Sinn Féin man rubbishes claim that pipe bomb at mother's home was 'ruse'
A SINN Féin press officer whose 85-year-old mother was targeted by pipe bombers has hit out at speculation that it was a party 'ruse'.
Seán Mag Uidhir made the comments in the wake of threats against his family in west Belfast on Friday.
He said those claiming the attack was intended "to detract from the Paul Quinn controversy" should "go hang their heads in shame".
Mr Mag Uidhir's brother Harry Maguire, a party activist and former IRA prisoner, was warned by the PSNI on Friday night that two pipe bombs had been left at the homes of his 85-year-old mother and his partner in west Belfast.
Neighbours also reported hearing a blast close to Mr Maguire's Andersonstown home.

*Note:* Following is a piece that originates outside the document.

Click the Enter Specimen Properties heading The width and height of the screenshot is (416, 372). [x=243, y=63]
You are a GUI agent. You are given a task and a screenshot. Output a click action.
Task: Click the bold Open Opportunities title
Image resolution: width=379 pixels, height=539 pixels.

Police said they had carried out extensive searches in the Fruithill Park area and the Benraw Road area and "nothing untoward was found in either location".
Mr Mag Uidhir tweeted yesterday: "My mother is 85 years old. What sort of idiot thinks my party is involved in a ‘ruse’ to get the PSNI to visit her at 11pm on a Friday night to warn her about the threat of a bomb attack on her home."
In an earlier statement, Harry Maguire condemned the attack, saying "the people who did this are cowards, skulking around in the dead of night attempting to intimidate our community".
He added: “These efforts will fail. I will not be deterred from doing the right thing for my community.
“I would ask the small number of people who in some way provide cover to those responsible for these threats and the blast, is that what you are supporting?
“My mother is 85. Are these threats and attacks being done in your name?
“If anybody in my community wishes to challenge me or those who are trying to build the peace or make progress in our communities then challenge me across a table."
Maguire was jailed for life for the 1988 murders of two British corporals at an IRA funeral in west Belfast. After being released from prison under the term of the Good Friday Agreement he was a leading figure in Community Restorative Justice in west Belfast.
Sinn Féin MP Paul Maskey described the attack as "an attack on the entire community".
This was the latest attack on people linked to Sinn Féin. In a separate incident last week, there was a failed bomb attack on the home of the brother of the late solicitor Pat Finucane.
Martin Finucane, the uncle of Sinn Féin MP John Finucane, found the crude unexploded device outside his west Belfast home.
Earlier this month, Michelle O’Neill, Deputy First Minister, said officers had warned that dissident republicans were planning to attack her and Sinn Féin colleague MP Gerry Kelly.
She said police had told them the New IRA was the group behind the plan.